Jurisdiction - Hong Kong
Reports and Analysis
Hong Kong – Amendments to Data Privacy Law On Direct Marketing – Is Your Business Ready?

3 November, 2012


Legal News & Analysis – Asia Pacific – Hong Kong – TMT


Personal Data (Privacy) (Amendment) Ordinance 2012 – new regulatory regime for direct marketing


After 18 months of uncertainty, we now have the revisions to the privacy laws.  These will impact all significant business operations in Hong Kong.  What does that mean for your business?  


The Personal Data (Privacy) (Amendment) Ordinance 2012 (the “Amendment”) was published on the Government Gazette on 6 July 2012.  The Amendment has imposed a more stringent regulatory regime than under the Personal Data (Privacy) Ordinance (“PDPO”) including: 


  • new requirements for use and provision (i.e. sale/ transfer) of personal data for direct marketing;
  • introduction of a new offence for the disclosure of personal data;
  • implementation of a data user return scheme;
  • greater powers to the Privacy Commissioner (the ‘”Commissioner”) to issue enforcement notices; and
  • empowering the Commissioner to provide legal assistance to aggrieved data subjects.

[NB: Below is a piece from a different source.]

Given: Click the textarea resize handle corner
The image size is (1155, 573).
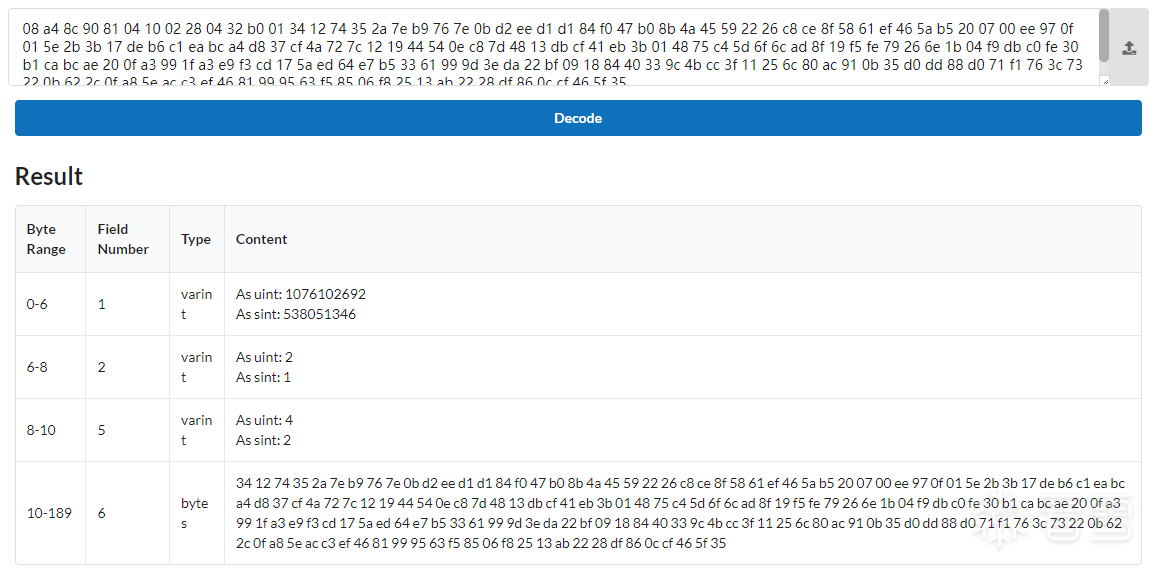Looking at the screenshot, I should coord(1104,81).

What does this mean for your business?


It is now far easier for data subjects (i.e. customers etc) to take action against users (i.e. companies).  Corporate data users are recommended to take the following preparatory actions: 




  • Audit whether existing data subjects have properly consented to the use of their data for direct marketing. 
  • Review whether proper consent has been given for any personal data provided by third parties. 
  • Investigate whether any free-of-charge channel for data subjects to communicate consent is currently in place. 
  • Ensure proper systems are in place to record consents and to send written confirmation to data subjects if verbal consents are obtained.


Commercial agreements


  • Review data processing and contractual arrangements with third party service providers to ensure the data processors comply with the Amendment, e.g. telemarketers and email blasting.
  • Review sales & marketing contracts to reflect the Amendment.


Internal compliance


  • Assess scope of existing marketing activities and review/ update the Personal Information Collection Statement to ensure compliance with the Amendment.
  • Prepare for DURS – review record-keeping practices regarding the collection, use and transfer of personal data to ensure compliance with the requirements under DURS.
  • Update/prepare the internal data protection manual to educate employees (in particular the sales & marketing business) on new compliance requirements.




The Amendment will come into operation on 1 October 2012 except for the provisions regarding direct marketing, legal assistance and court jurisdiction.  The new changes relating to direct marketing are expected to commence in 2013 (“DM Commencement Date”) to allow time for corporate data users to prepare for the transition.  


The Amendment has introduced new concepts and it is also expected that the Commissioner will publish guidance notes on the practical implementation of the new direct marketing provisions.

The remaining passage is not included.